[ОТРЫВОК]:
>>>>
Русский край, чужая вера - [44]

Шрифт
Интервал

С учетом сказанного становится понятнее, почему проект расширения власти католических епископов не вызвал разногласий среди советников Николая – в особом комитете 1846 года по делам «сношений России с Римским двором по духовной части», куда входили Нессельроде, Блудов, министр внутренних дел Л.А. Перовский, шеф жандармов А.Ф. Орлов, министр народного просвещения С.С. Уваров и статс-секретарь по делам Царства Польского И. Туркулл. Сторонникам альянса между имперским легитимизмом и католическим каноном авторитетный епископат представлялся тем инструментом нормализации религиозной жизни католиков, который можно было применить с наименьшим риском для государственного порядка. Нессельроде имел в виду прежде всего возвышение епископов, когда утверждал еще до начала переговоров в Риме в докладе Николаю I: «[В противоположность догматике] вопросы, относящиеся к дисциплине, устройству и управлению латинской церкви, в сущности, не представляют непреоборимых затруднений для разрешения; это та почва, на которой обе стороны могут сойтись на полдороге и согласиться между собою на некоторые сделки»[247]. Компромисс оказался приемлем и для Министерства внутренних дел, которое в остальном не ожидало от проекта МИДа преимуществ для России. Но это ведомство придавало значение не каноничности поставления епископа или его статусу во вселенской иерархии католической церкви (что было так важно для немалой части паствы), а собственно централизации локальной духовной власти в его руках. Расчет тут, вероятно, был на постепенное превращение таких хозяев епархии в подконтрольную государству оппозицию или хотя бы на противовес римскому понтифику[248].
<<<<
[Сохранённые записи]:
>>>>
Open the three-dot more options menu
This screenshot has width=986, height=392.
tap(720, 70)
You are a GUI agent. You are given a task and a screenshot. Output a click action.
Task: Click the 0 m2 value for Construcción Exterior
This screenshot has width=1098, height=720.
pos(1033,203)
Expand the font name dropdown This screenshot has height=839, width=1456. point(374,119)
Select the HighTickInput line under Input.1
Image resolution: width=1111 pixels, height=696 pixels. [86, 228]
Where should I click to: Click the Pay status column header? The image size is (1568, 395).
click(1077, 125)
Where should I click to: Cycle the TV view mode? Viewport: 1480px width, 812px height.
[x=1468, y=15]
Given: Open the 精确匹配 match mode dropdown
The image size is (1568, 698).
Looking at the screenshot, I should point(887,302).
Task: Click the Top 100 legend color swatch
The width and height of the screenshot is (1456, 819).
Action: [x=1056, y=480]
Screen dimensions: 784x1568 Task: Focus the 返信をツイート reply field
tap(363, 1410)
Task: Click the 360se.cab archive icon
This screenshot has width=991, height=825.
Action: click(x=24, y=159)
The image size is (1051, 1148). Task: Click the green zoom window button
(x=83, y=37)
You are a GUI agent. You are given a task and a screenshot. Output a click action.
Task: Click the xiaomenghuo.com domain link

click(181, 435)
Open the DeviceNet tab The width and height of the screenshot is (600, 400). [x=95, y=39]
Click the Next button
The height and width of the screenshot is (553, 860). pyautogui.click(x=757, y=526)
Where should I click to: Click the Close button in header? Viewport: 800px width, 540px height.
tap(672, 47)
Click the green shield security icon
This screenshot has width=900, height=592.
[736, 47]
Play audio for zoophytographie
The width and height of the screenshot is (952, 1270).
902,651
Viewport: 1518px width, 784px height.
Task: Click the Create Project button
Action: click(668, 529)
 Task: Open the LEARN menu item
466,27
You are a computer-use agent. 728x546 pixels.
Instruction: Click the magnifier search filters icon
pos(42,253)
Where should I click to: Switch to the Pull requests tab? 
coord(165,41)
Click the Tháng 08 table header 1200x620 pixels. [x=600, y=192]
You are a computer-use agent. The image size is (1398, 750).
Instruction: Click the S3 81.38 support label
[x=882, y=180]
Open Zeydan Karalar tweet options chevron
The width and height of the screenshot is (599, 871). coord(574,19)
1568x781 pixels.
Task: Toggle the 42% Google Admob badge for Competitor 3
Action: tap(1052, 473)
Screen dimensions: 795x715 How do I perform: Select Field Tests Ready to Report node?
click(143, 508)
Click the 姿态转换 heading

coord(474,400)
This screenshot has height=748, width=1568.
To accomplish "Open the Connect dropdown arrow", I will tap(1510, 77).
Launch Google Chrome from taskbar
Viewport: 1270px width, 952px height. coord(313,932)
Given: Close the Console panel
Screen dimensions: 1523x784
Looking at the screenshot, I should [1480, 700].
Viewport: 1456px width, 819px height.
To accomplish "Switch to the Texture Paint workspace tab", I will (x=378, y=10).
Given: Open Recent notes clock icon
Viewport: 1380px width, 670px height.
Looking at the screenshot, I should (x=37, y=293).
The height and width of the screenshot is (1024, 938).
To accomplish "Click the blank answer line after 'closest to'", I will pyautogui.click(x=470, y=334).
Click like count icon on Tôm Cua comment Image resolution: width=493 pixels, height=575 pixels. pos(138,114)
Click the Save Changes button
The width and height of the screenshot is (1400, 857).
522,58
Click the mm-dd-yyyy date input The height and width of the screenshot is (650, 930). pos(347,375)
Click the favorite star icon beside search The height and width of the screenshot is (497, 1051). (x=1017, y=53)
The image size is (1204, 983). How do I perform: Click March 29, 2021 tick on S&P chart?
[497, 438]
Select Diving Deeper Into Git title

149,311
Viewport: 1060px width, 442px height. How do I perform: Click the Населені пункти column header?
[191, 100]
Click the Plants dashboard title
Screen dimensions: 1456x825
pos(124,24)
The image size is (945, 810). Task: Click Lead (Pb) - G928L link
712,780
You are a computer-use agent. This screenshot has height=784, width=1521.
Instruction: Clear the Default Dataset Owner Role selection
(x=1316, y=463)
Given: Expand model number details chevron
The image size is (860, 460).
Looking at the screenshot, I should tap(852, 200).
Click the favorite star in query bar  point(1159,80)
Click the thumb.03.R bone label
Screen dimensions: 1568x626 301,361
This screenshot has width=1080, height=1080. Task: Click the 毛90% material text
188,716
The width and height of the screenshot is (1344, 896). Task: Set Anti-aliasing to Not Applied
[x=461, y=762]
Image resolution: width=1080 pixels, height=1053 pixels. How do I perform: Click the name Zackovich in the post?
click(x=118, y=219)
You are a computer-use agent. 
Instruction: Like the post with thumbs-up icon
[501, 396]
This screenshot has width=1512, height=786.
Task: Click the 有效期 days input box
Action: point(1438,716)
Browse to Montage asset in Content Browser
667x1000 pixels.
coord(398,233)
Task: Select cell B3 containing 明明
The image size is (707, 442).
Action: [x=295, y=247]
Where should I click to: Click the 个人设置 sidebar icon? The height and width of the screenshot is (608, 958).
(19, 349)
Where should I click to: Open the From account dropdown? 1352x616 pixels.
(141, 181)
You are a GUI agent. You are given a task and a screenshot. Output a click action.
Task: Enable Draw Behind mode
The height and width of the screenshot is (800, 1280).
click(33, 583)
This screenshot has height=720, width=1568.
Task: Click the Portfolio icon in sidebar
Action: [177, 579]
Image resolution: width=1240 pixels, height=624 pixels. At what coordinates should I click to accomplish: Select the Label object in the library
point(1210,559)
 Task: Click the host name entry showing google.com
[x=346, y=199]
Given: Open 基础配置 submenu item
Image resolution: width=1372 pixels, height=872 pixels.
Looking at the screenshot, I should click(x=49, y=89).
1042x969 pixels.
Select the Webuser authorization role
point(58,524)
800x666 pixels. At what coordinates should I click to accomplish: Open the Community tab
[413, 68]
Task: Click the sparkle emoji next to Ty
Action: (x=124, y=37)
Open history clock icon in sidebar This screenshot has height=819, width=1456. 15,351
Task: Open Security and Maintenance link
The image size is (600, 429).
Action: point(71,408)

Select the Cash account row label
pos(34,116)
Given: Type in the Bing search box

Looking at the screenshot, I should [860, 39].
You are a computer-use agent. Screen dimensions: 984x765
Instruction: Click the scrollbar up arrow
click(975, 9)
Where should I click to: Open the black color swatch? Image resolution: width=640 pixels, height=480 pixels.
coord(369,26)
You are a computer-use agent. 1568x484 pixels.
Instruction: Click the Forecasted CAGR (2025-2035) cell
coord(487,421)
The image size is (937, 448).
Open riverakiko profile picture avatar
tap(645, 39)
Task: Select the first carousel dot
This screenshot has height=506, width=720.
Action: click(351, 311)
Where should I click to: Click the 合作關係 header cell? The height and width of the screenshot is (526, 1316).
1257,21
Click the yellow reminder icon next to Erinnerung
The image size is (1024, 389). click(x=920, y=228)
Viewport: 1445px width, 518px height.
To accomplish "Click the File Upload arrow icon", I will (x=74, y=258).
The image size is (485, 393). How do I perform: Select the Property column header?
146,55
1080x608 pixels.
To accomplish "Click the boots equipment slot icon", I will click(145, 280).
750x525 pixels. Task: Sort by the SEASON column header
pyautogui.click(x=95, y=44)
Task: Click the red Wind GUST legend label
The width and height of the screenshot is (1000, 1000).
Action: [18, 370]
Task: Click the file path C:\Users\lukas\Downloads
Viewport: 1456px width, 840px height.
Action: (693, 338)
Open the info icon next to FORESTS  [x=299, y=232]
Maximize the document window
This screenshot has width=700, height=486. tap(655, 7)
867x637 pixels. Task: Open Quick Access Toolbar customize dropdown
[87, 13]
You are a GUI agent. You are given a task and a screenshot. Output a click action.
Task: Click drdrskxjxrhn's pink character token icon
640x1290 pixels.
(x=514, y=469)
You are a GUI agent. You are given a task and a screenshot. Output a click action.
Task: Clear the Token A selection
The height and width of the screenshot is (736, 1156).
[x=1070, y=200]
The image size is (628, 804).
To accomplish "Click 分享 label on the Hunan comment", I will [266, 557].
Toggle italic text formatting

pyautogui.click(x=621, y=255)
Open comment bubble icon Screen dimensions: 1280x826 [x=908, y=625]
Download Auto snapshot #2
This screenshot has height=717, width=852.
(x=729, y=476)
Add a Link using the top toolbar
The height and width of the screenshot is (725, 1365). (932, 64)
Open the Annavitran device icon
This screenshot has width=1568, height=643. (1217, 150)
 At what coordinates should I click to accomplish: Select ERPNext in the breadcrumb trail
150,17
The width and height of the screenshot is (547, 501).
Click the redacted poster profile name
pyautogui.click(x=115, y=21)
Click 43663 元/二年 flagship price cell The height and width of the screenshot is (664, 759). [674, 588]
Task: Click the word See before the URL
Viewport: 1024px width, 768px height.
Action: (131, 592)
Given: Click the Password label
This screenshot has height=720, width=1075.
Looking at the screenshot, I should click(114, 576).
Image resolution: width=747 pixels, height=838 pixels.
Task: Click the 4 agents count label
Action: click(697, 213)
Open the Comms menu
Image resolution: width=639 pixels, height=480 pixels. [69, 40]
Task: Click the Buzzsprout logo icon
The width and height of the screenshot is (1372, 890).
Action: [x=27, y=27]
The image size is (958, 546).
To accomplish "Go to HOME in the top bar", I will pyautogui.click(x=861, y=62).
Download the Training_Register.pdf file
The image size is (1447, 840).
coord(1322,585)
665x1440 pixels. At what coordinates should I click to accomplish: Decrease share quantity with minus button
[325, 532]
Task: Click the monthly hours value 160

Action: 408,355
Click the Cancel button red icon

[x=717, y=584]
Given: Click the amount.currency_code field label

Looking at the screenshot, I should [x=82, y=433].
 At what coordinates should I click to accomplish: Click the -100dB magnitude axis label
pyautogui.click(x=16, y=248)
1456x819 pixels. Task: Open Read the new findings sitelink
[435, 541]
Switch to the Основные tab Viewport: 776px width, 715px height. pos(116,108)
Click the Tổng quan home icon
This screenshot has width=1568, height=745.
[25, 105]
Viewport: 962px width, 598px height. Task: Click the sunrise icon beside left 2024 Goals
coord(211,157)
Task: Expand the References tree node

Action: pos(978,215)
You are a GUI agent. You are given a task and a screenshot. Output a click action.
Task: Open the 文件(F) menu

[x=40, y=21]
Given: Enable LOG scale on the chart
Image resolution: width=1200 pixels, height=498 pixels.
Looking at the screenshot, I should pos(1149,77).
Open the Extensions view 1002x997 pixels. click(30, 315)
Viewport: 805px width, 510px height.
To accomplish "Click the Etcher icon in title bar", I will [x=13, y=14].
<<<<
[ЗАДАЧИ И ЗАДАНИЯ]:
1. Ответьте на вопросы по отрывку о политике в отношении католических епископов:
(a) В каком году действовал особый комитет по делам «сношений России с Римским двором по духовной части»?
(b) Кто из членов этого комитета был шефом жандармов?
(c) Какому ведомству компромисс оказался приемлем, хотя в остальном оно не ожидало от проекта МИДа преимуществ для России?
2. Соберите из записей все строки, в которых встречается слово «arrow», с учетом регистра.

[ОТВЕТЫ К ЗАДАНИЯМ]:
1.
(a) В 1846 году.
(b) А.Ф. Орлов.
(c) Министерству внутренних дел.

2.
To accomplish "Open the Connect dropdown arrow", I will tap(1510, 77).
Instruction: Click the scrollbar up arrow
To accomplish "Click the File Upload arrow icon", I will (x=74, y=258).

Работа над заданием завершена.